Due to changes in the world of work, the initially small share of insured employees rapidly increased and ultimately exceeded the number of insured categorized as labourers, resulting in large differences between the numbers of insured and pensions of the pension insurance for employees and labourers. To address this discrepancy, the 1992 social insurance reform unified the different regulations concerning employees, labourers and miners and ended the distinction between labourers and employees. In 2005, the BfA and VDR were fused into the DRV Bund and the number of regional insurance institutes reduced, while the Federal Miners' Association, Sea Insurance and Train Insurance Institute were aggregated to the DRV Knappschaft-Bahn-See (DRV KBS). Following these reforms, the objective is for regional carriers to care for 55 % of the insured, the DRV Bund to care for 40 % of the insured and the DRV KBS to be responsible for 5 % of the insured, as a means to distribute the burden of insurance administration among the DRV carriers.

== Organisation ==
The organisation of the DRV is characterized by the principle of self-administration (Selbstverwaltung), which refers to the situation wherein an administrative institution (a DRV carrier) performs administrative tasks attributed to it by an administration carrier (e.g., the federal state) without having to follow the attributing organisation's directives or being subject to its administrative or operational oversight; by contrast, the attributing organisation may retain the responsibility of judicial oversight.

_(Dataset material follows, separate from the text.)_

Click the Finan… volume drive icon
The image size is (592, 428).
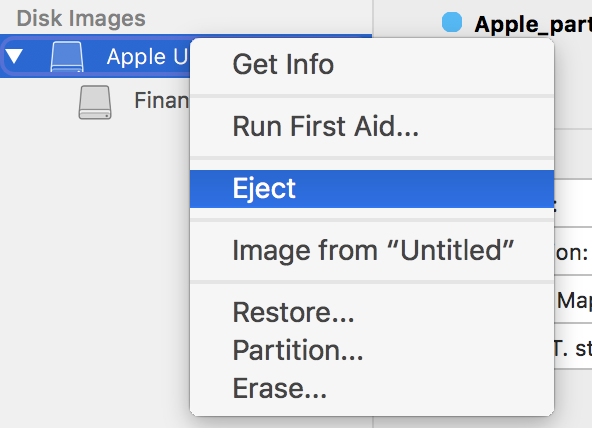95,102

Central decisions regarding fundamental and cross-cutting responsibilities are prepared by an expanded directory and are performed by organisational units within DRV Bund. These units consist of members from the self-administrations of all DRV carriers and are therefore representative of these.

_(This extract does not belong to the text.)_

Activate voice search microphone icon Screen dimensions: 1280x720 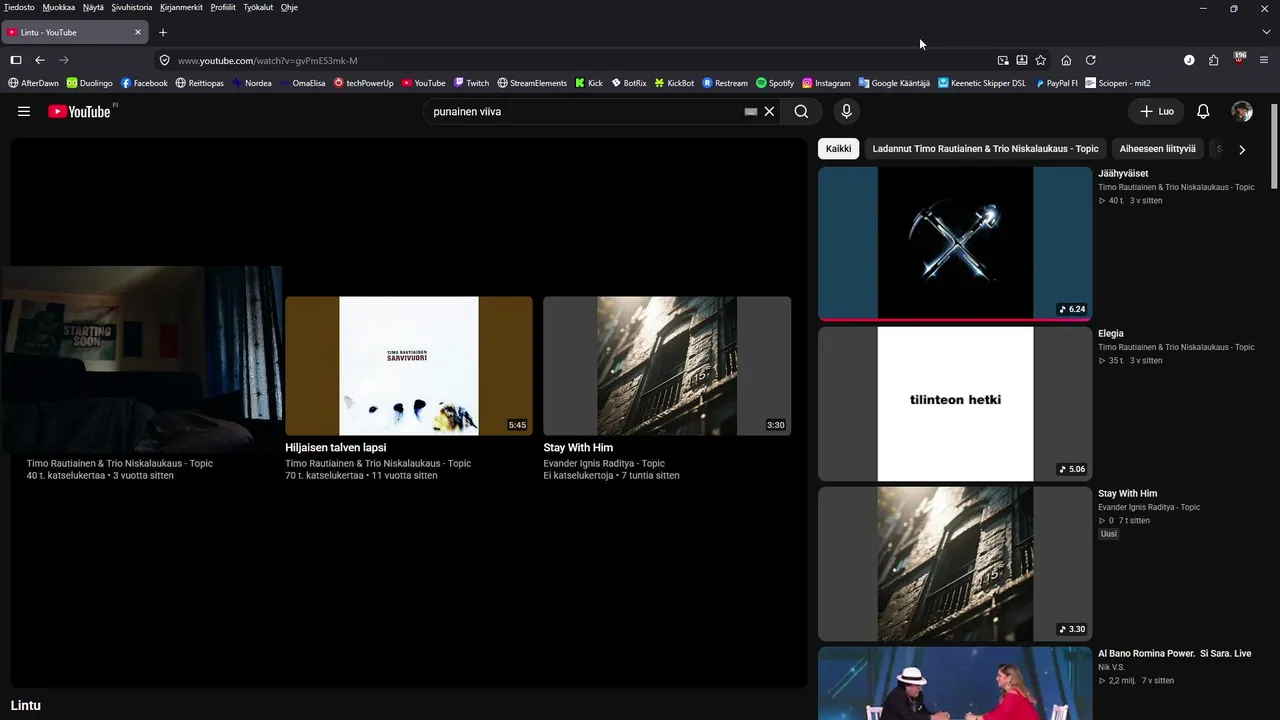[846, 111]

The Deutsche Rentenversicherung consists of 16 legally autonomous insurance carriers, which are either active at the national level (federal carrier) or at the regional level (regional carrier). In 2024, approximately 62,400 employees were employed within the Deutsche Rentenversicherung.

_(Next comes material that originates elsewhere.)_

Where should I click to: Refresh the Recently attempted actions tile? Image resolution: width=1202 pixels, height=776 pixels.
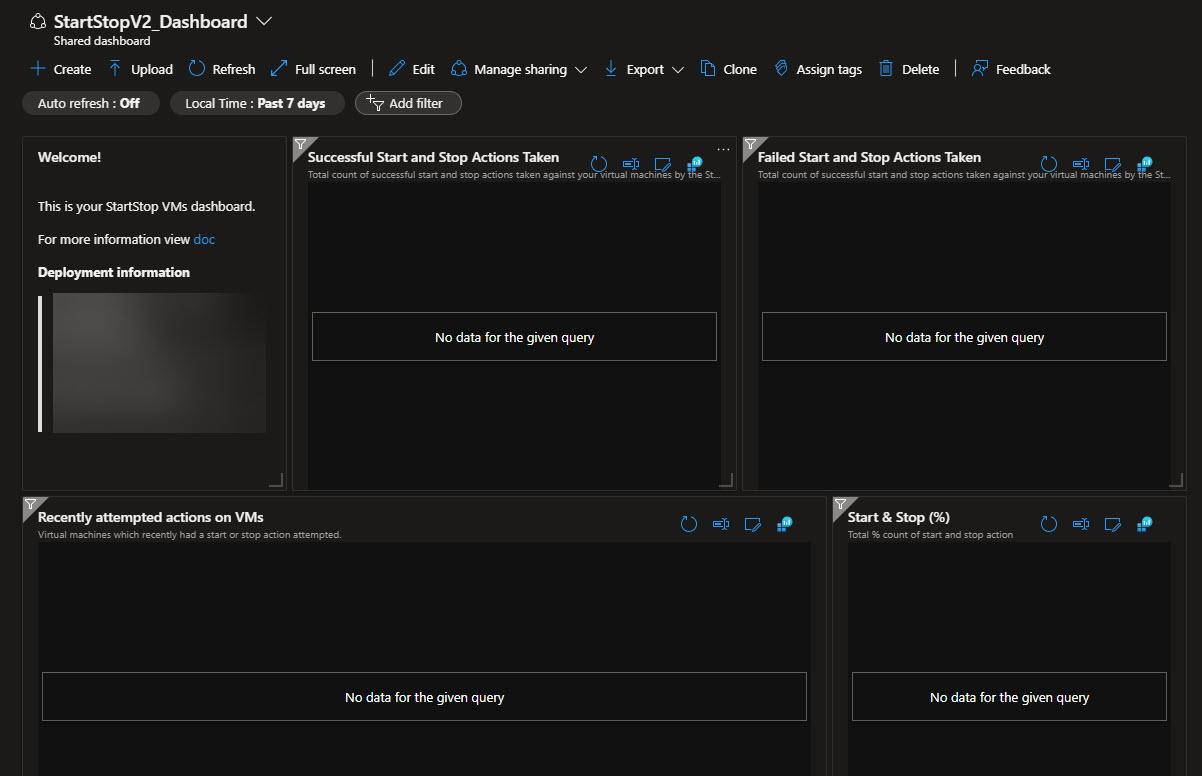(688, 523)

=== List of DRV carriers ===

Carriers of the Deutschen Rentenversicherung
| Pension insurance carrier | Insured persons on 31.12.2022 | Pension payments disbursed in 2023 (rounded in million euros) |
|---|---|---|
| Deutsche Rentenversicherung Bund | 24,053,878 | 11.8 mn |
| Deutsche Rentenversicherung Knappschaft-Bahn-See | 02,364,873 | 01.6 mn |
| Deutsche Rentenversicherung Baden-Württemberg | 04,287,616 | 01.4 mn |
| Deutsche Rentenversicherung Bayern Süd | 03,032,065 | 01.2 mn |
| Deutsche Rentenversicherung Berlin-Brandenburg | 02,387,387 | 00.8 mn |
| Deutsche Rentenversicherung Braunschweig-Hannover | 02,438,763 | 00.9 mn |
| Deutsche Rentenversicherung Hessen | 02,322,327 | 00.7 mn |
| Deutsche Rentenversicherung Mitteldeutschland | 02,663,997 | 01.5 mn |
| Deutsche Rentenversicherung Nord | 02,400,177 | 00.9 mn |
| Deutsche Rentenversicherung Nordbayern | 01,719,531 | 00.9 mn |
| Deutsche Rentenversicherung Oldenburg-Bremen | ,0068,289 | 00.2 mn |
| Deutsche Rentenversicherung Rheinland | 03,641,154 | 01.3 mn |
| Deutsche Rentenversicherung Rheinland-Pfalz | 01,595,026 | 00.6 mn |
| Deutsche Rentenversicherung Saarland | ,00390,064 | 00.2 mn |
| Deutsche Rentenversicherung Schwaben | ,00951,176 | 00.6 mn |
| Deutsche Rentenversicherung Westfalen | 03,037,910 | 01.2 mn |
| gesamte Deutsche Rentenversicherung | 57,972,233 | 25.9 mn |

== Finance ==
The social pension system is based on disbursements based on a combination of assets accumulated by some precursor organisations, insurance fees from the insured, and tax subsidies. The tax subsidies are justified by the pension insurance carriers' mandate to provide services beyond the scope of insurance. In 2023, the overall revenue of the DRV amounted to 381 billion euros, consisting of 290 billion euros of revenue and 84 billion euros of federal subsidies. By contrast, expenditures amounted to 380 billion euros, with ca. 90% of expenditures due to pension payments. A further 27 billion euros of expenditures were spent on the health insurance payments for pensioners, which are considered non-insurance benefits.